One roadmap format that gets stuff done for cross-team software product leads

Estimated reading time: 2 minutes

A few years ago, when I started having enough teams to lead that I couldn’t fit everything on a post-it note anymore, I discovered the work of Janna Bastow (@simplybastow).

What seems an obvious concept today was quite abstract back then: get rid of Gantt charts and start thinking about buckets: Now, Next, Later.

For more details on Janna’s vision, I suggest checking this thread.

Now/Next/Later

One of the core objectives of your roadmap is that it should never lie.

It will change. Changing is the only way a roadmap never lies because there is simply no way you got it right from the start.

Now contains those items that are happening. People are working on these right now. Accidents may still occur but are less frequent.

Next is a prioritized list of projects you are confident will move to Now as soon as you have the capacity. Of course, priorities may shift, and Next can change. It often will.

Later is a vision of the future with today’s information. It constantly evolves based on new learnings. It’s a visualization of your strategy, not a promise.
^^^^^^^^
Task instructions
• A. Name every roadmap bucket that the roadmap article introduces.
• B. Using the roadmap article, decide whether each statement agrees with it, answering yes or no and quoting the words that settle it: (i) Later is described as a promise to stakeholders. (ii) Next is a prioritized list of projects. (iii) The author found Janna Bastow's work while leading a single team.
• C. Write the next part of the roadmap article, picking up after its final sentence.

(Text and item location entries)
^^^^^^^^
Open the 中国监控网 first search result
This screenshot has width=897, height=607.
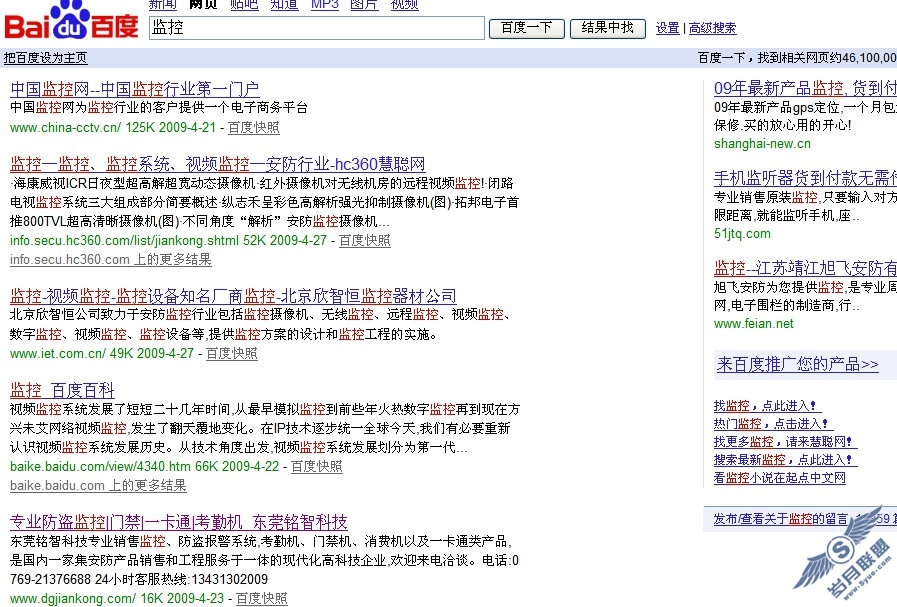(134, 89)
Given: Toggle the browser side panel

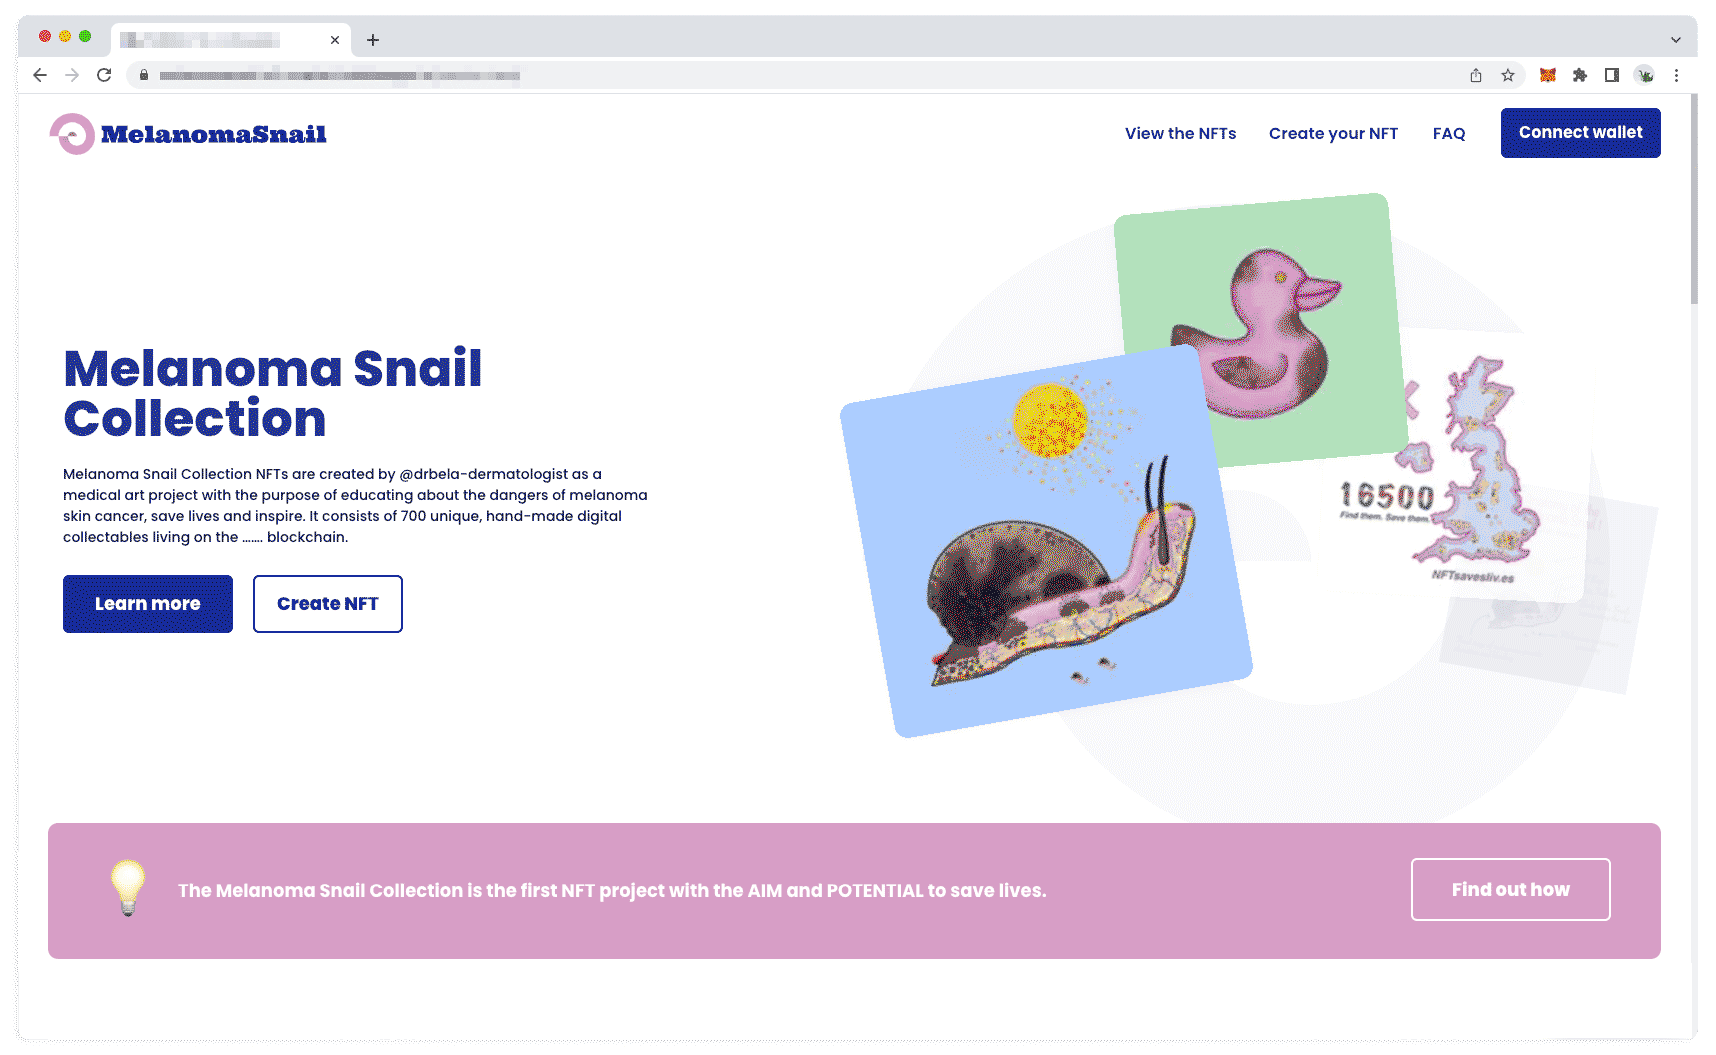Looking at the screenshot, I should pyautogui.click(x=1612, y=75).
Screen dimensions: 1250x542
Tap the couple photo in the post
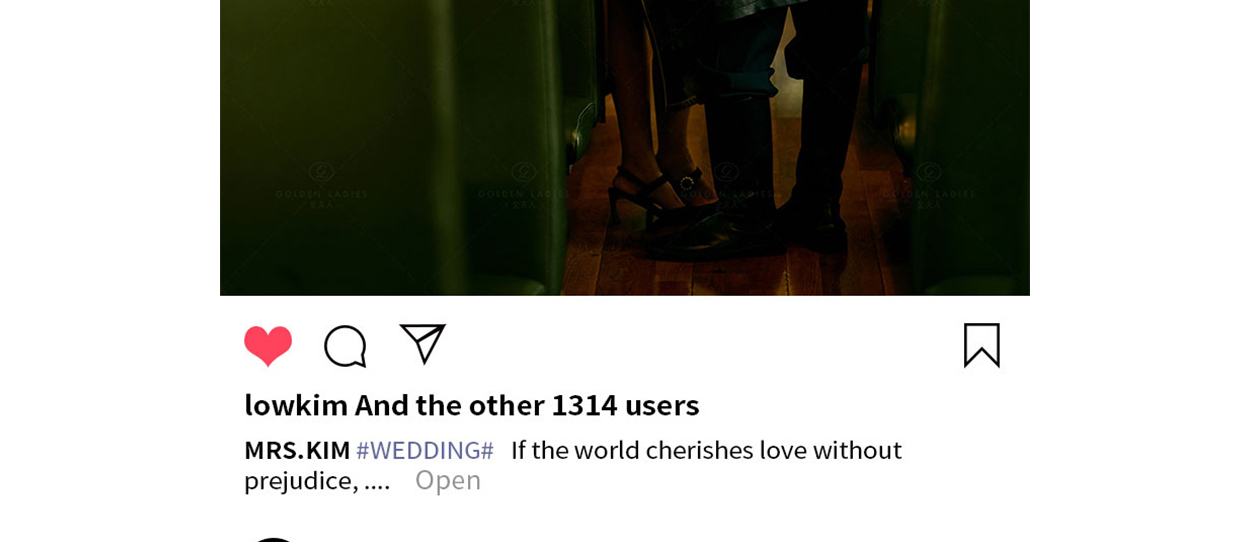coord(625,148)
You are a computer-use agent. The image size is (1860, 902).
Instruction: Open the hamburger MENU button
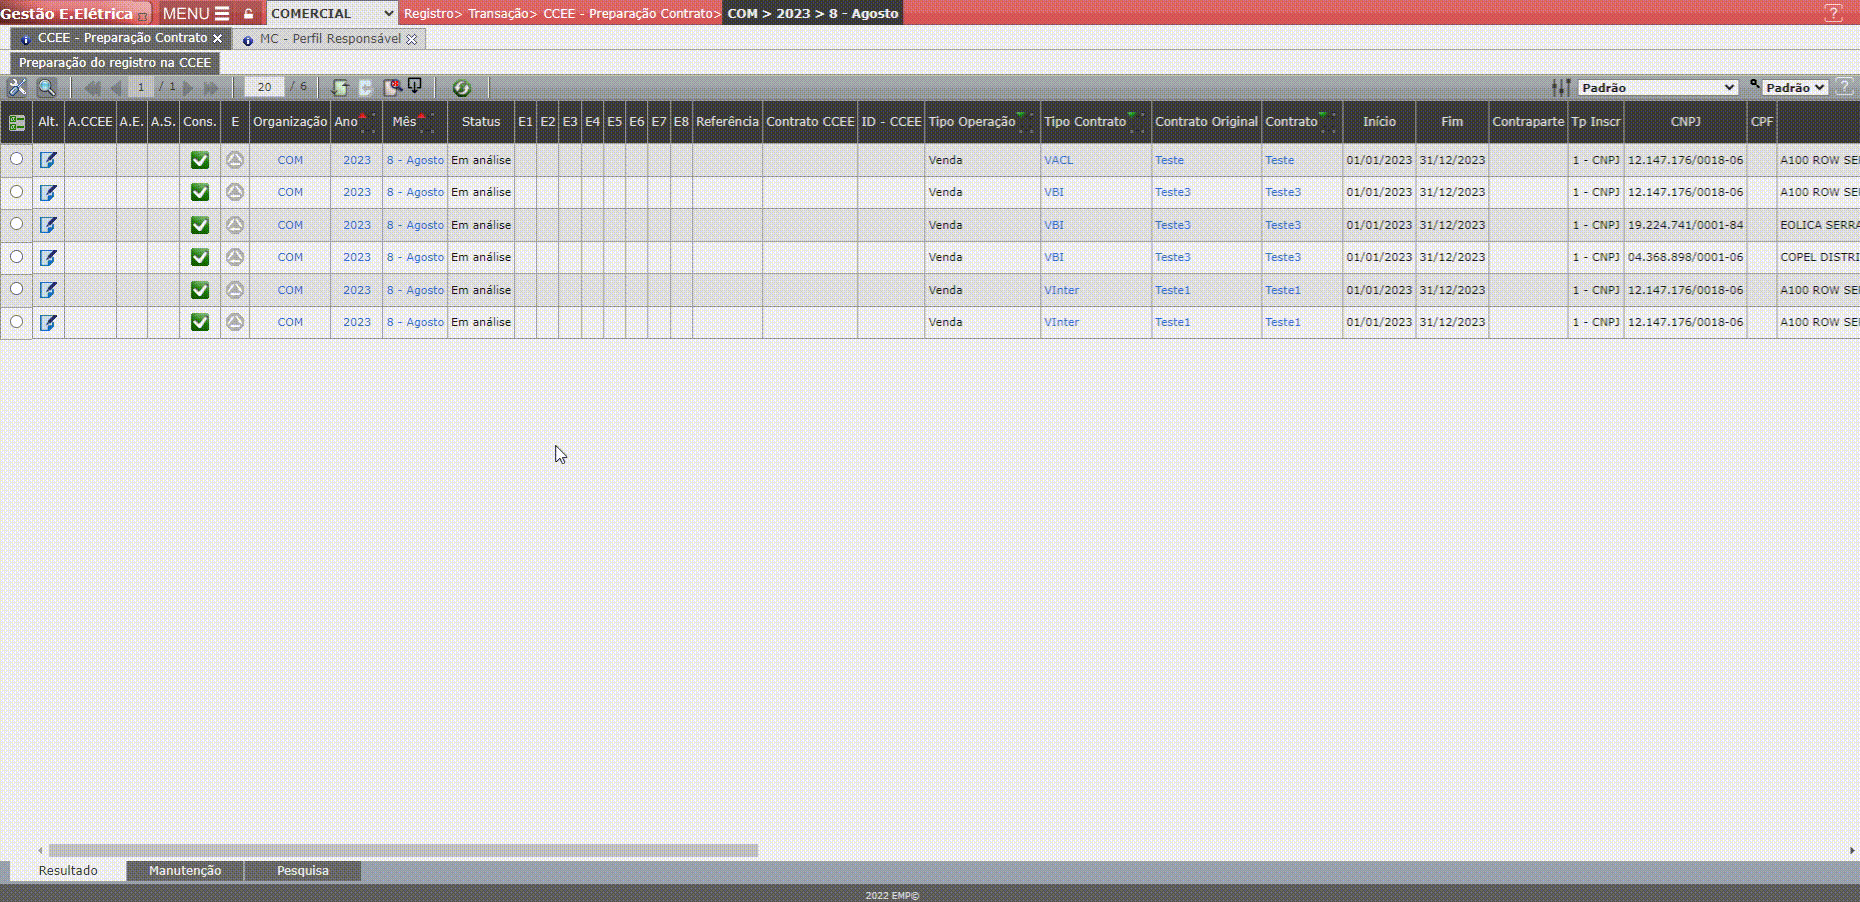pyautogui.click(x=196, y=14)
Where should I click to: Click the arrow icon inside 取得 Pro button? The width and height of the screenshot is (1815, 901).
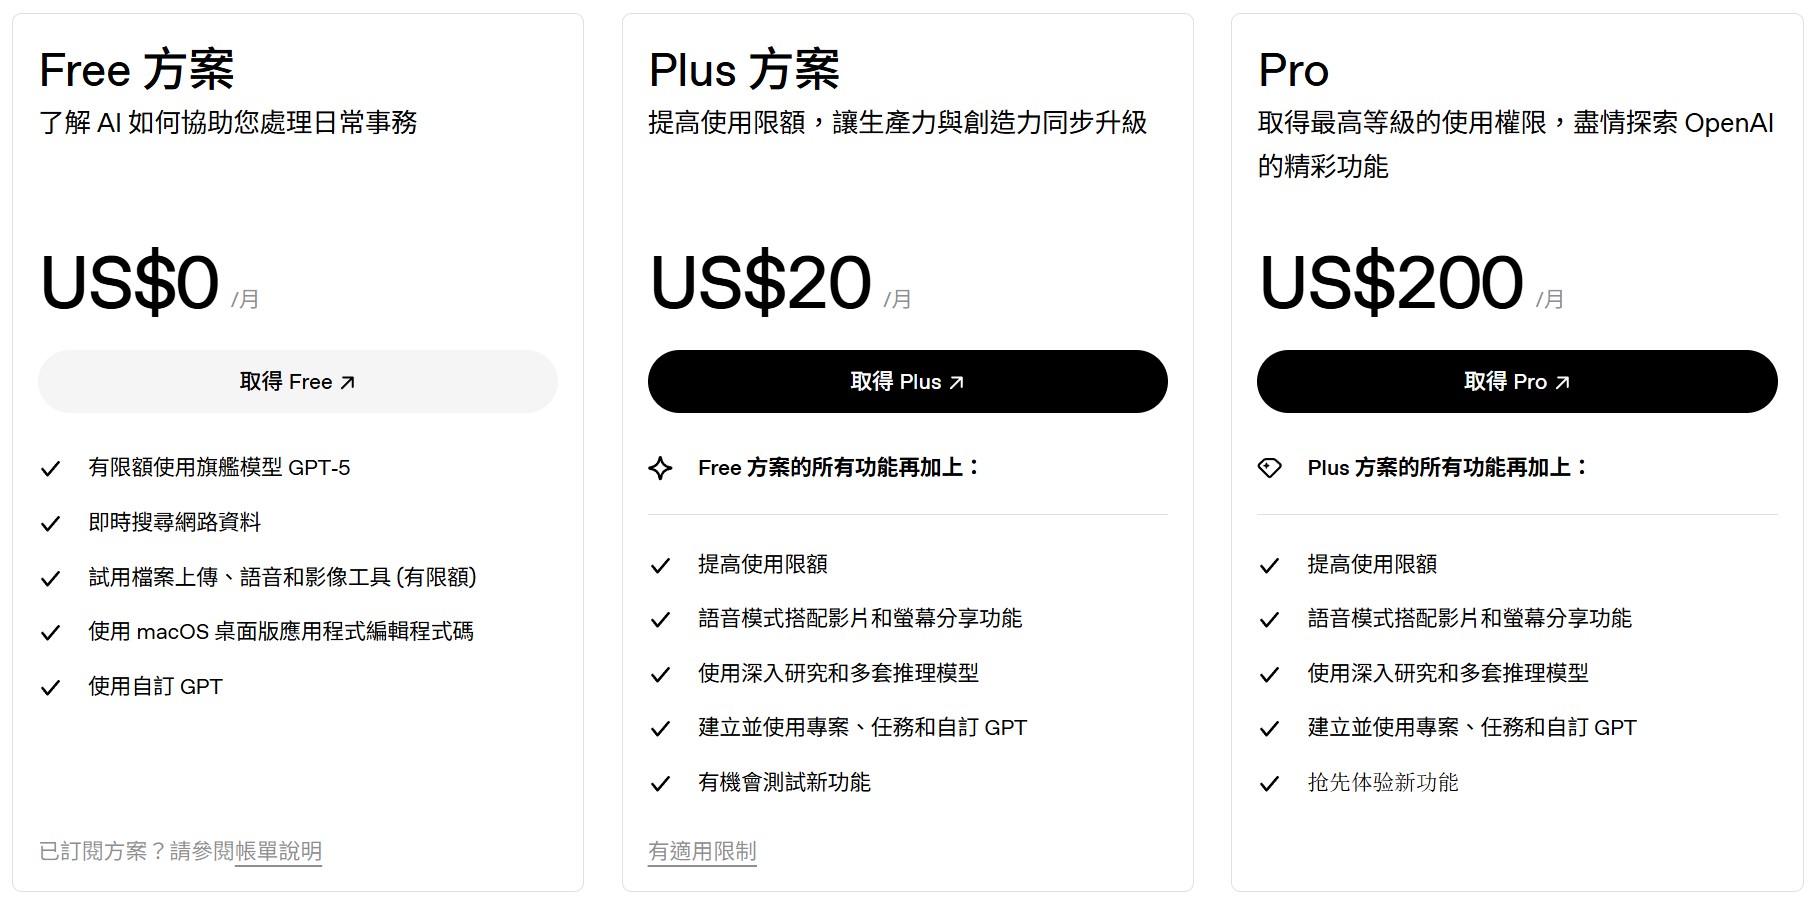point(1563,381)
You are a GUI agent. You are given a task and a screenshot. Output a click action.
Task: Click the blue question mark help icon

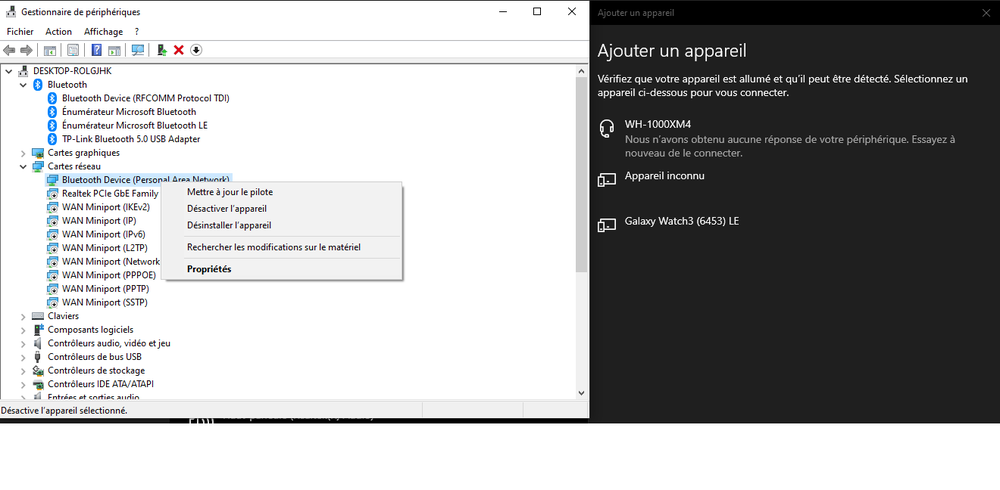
^^^^^^^^
Results of the tasks
• A. Now, Next, Later

• B.
(i) No: "It’s a visualization of your strategy, not a promise."
(ii) Yes: "Next is a prioritized list of projects you are confident will move to Now as soon as you have the capacity."
(iii) No: "when I started having enough teams to lead that I couldn’t fit everything on a post-it note anymore"

• C.
My pragmatic approach

The Now/Next/Later roadmap works well as a tool to figure out what your future product should look like and how to get there from here.

I’ll be candid, though, “it will be ready when it’s ready” isn’t practical when working across teams and disciplines, and, in my book, a pretty big red flag (we’ll discuss why tomorrow).

So my concession to timelines is that once projects move to Now and teams dive into them, I ask them to estimate their duration. I also require them to update that information systematically every time an event delays their progress when it happens. With this approach, our roadmaps never lie, but we have a tool that rallies all stakeholders and enables cross-team collaboration.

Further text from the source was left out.